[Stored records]
------------------------------------------------------------
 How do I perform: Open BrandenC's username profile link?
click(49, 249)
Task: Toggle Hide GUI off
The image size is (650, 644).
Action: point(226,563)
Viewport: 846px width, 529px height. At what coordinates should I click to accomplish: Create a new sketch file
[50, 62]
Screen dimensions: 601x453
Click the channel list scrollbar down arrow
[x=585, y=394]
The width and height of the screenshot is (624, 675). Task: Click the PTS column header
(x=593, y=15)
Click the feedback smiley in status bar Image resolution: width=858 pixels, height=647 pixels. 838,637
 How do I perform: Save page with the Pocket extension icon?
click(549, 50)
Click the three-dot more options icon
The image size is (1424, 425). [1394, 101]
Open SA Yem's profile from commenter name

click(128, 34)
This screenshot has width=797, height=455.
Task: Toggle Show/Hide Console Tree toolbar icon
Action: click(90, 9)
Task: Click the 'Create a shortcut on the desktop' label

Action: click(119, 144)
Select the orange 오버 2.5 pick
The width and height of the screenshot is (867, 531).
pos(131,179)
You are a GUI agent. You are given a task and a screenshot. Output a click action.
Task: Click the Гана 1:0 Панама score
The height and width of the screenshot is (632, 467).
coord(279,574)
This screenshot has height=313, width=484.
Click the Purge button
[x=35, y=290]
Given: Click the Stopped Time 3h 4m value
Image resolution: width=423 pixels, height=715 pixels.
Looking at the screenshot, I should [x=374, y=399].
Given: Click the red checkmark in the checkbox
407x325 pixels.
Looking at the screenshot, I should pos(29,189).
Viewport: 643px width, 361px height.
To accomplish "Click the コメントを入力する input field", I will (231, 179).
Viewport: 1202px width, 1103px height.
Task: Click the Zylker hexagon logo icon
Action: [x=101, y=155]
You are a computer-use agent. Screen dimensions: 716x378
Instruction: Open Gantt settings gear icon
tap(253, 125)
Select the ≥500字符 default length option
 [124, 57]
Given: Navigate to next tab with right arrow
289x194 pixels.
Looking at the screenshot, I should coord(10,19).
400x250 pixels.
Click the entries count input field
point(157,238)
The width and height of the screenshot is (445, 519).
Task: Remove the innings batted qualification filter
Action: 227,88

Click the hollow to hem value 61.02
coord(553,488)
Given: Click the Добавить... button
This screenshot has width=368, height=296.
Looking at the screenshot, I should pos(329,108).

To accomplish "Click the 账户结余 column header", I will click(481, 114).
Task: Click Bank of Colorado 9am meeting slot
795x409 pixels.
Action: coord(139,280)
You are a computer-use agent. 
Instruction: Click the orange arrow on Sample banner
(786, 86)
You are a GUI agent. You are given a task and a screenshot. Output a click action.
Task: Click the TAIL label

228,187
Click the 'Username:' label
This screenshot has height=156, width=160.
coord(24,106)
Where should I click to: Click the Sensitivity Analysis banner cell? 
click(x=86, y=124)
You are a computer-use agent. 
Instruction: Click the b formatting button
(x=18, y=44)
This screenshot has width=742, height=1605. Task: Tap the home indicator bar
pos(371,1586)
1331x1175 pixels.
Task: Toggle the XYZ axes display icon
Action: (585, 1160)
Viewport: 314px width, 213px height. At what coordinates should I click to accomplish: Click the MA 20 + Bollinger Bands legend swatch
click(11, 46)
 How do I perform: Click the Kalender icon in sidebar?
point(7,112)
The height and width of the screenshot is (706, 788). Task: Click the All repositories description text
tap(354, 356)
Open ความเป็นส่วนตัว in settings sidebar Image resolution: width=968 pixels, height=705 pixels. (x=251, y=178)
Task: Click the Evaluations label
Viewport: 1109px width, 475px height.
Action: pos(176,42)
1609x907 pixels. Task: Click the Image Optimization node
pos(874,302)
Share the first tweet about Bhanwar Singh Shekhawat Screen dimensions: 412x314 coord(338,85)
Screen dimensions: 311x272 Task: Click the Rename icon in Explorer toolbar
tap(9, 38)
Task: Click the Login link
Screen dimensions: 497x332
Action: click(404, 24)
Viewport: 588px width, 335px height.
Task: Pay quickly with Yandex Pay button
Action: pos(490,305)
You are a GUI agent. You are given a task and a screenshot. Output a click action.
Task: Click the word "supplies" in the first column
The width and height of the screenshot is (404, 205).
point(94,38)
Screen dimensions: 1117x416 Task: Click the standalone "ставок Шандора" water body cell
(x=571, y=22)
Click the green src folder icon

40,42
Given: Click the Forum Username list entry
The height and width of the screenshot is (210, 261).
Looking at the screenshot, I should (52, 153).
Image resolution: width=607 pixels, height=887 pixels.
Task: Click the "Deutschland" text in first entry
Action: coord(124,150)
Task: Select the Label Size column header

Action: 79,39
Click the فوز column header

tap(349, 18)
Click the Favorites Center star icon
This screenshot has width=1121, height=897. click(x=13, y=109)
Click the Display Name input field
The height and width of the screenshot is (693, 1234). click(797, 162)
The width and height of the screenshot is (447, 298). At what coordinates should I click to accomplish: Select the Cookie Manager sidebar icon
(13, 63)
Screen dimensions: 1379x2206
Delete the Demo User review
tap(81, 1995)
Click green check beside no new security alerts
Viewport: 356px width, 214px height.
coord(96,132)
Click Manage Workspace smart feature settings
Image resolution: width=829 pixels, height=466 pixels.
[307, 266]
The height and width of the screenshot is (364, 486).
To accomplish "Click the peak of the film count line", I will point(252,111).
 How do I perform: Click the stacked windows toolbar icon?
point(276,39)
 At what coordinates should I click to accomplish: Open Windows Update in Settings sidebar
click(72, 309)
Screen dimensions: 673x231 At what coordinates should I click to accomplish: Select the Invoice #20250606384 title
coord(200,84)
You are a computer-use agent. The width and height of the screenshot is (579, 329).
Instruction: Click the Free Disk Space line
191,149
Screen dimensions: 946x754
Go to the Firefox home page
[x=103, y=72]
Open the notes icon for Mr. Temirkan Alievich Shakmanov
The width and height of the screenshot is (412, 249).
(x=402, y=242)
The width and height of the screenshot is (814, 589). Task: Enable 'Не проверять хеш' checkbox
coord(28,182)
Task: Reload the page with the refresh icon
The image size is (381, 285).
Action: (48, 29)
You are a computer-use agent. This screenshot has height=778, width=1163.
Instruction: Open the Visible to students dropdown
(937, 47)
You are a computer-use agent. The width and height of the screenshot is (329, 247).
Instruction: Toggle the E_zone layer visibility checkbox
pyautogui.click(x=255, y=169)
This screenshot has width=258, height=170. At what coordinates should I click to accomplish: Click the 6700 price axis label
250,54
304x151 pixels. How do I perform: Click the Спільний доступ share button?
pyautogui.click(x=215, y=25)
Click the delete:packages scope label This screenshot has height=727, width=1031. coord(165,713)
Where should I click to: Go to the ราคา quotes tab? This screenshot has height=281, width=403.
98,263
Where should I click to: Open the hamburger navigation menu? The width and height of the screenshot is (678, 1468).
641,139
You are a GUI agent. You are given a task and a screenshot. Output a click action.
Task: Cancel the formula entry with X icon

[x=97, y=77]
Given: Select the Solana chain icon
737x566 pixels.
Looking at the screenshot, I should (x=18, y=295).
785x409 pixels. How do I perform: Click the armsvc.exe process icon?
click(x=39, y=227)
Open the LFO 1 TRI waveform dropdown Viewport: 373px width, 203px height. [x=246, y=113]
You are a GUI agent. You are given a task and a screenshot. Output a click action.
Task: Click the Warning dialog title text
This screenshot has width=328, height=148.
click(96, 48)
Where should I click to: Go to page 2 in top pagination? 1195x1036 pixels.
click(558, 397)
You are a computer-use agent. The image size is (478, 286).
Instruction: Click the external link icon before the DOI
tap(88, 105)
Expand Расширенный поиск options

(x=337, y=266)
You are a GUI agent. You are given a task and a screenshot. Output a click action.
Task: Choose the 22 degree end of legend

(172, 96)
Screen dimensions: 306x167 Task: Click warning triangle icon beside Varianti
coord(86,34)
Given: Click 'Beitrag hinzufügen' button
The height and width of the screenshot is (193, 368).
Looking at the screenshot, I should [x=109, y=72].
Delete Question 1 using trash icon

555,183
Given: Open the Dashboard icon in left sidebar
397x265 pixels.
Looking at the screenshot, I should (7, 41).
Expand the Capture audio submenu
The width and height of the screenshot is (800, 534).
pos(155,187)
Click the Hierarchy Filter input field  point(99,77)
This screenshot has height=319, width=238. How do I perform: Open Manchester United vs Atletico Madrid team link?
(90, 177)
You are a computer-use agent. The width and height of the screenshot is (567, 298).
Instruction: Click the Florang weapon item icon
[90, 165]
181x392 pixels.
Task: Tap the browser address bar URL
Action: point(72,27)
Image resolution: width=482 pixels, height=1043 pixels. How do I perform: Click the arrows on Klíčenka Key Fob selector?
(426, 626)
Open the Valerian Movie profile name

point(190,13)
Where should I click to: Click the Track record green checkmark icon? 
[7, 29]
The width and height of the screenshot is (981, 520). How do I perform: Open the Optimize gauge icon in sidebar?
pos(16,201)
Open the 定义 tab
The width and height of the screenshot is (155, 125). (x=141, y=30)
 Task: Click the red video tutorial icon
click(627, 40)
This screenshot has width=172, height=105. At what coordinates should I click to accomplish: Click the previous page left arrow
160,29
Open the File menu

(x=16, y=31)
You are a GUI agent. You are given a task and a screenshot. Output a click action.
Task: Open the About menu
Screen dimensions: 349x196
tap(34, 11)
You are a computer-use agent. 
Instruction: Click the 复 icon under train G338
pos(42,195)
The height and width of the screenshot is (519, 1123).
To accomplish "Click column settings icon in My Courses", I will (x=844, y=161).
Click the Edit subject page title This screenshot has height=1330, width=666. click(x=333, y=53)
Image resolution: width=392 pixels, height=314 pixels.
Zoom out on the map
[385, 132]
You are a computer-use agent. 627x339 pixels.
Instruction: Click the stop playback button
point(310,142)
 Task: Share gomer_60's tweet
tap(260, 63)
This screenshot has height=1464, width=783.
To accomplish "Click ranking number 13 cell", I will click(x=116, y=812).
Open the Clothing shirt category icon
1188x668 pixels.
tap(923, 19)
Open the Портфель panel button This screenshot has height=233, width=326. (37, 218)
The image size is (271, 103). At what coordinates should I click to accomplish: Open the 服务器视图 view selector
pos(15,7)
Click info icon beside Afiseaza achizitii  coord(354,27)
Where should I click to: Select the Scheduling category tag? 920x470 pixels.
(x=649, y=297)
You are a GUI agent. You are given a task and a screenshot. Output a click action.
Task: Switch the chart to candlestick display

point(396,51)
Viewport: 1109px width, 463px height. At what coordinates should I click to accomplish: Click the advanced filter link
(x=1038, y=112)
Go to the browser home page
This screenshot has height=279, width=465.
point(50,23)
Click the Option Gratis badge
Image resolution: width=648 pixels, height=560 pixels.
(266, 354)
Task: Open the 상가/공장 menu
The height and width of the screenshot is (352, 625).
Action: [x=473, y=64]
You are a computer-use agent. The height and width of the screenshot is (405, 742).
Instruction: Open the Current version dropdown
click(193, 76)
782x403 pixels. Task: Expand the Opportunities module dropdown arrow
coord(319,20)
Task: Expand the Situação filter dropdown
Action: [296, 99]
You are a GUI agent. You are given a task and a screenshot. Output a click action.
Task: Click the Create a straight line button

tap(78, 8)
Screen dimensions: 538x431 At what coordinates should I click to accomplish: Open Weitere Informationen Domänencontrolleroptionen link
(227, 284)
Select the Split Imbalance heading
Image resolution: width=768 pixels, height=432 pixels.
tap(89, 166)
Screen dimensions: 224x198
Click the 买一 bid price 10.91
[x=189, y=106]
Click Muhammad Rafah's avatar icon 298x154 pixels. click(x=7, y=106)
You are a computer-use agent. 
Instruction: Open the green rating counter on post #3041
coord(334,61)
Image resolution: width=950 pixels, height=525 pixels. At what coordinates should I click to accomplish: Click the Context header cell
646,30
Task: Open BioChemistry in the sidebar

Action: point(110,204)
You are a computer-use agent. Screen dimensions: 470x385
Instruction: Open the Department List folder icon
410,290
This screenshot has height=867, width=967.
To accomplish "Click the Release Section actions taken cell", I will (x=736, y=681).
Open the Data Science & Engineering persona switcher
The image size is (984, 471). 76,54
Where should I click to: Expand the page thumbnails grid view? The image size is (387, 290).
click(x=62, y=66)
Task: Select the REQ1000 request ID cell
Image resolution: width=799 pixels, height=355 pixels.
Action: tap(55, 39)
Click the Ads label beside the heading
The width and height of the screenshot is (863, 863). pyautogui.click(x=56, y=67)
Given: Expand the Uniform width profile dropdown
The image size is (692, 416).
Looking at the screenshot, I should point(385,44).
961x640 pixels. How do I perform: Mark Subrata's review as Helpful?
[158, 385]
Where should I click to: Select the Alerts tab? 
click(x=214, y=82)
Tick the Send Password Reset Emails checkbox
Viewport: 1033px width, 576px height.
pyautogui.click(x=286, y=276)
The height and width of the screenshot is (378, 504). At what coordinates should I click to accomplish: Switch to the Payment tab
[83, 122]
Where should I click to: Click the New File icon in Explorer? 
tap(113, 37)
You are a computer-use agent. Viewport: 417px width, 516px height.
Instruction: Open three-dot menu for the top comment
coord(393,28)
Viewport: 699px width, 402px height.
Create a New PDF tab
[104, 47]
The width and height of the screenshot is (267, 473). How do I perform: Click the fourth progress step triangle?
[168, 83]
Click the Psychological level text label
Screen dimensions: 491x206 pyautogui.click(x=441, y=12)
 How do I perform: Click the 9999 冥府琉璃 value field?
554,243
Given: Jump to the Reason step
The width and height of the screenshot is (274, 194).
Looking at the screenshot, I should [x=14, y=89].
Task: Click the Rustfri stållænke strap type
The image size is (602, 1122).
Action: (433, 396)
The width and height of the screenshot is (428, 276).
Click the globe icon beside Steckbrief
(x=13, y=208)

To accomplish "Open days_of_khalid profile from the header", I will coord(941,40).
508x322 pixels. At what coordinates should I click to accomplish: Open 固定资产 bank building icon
------------------------------------------------------------
Send back the lines of the records word for word, from the very first through the line containing "Viewport: 643px width, 361px height.".

# Task solution
 How do I perform: Open BrandenC's username profile link?
click(49, 249)
Task: Toggle Hide GUI off
The image size is (650, 644).
Action: point(226,563)
Viewport: 846px width, 529px height. At what coordinates should I click to accomplish: Create a new sketch file
[50, 62]
Screen dimensions: 601x453
Click the channel list scrollbar down arrow
[x=585, y=394]
The width and height of the screenshot is (624, 675). Task: Click the PTS column header
(x=593, y=15)
Click the feedback smiley in status bar Image resolution: width=858 pixels, height=647 pixels. 838,637
 How do I perform: Save page with the Pocket extension icon?
click(549, 50)
Click the three-dot more options icon
The image size is (1424, 425). [1394, 101]
Open SA Yem's profile from commenter name

click(128, 34)
This screenshot has width=797, height=455.
Task: Toggle Show/Hide Console Tree toolbar icon
Action: click(90, 9)
Task: Click the 'Create a shortcut on the desktop' label

Action: click(119, 144)
Select the orange 오버 2.5 pick
The width and height of the screenshot is (867, 531).
pos(131,179)
You are a GUI agent. You are given a task and a screenshot. Output a click action.
Task: Click the Гана 1:0 Панама score
The height and width of the screenshot is (632, 467).
coord(279,574)
This screenshot has height=313, width=484.
Click the Purge button
[x=35, y=290]
Given: Click the Stopped Time 3h 4m value
Image resolution: width=423 pixels, height=715 pixels.
Looking at the screenshot, I should [x=374, y=399].
Given: Click the red checkmark in the checkbox
407x325 pixels.
Looking at the screenshot, I should pos(29,189).
Viewport: 643px width, 361px height.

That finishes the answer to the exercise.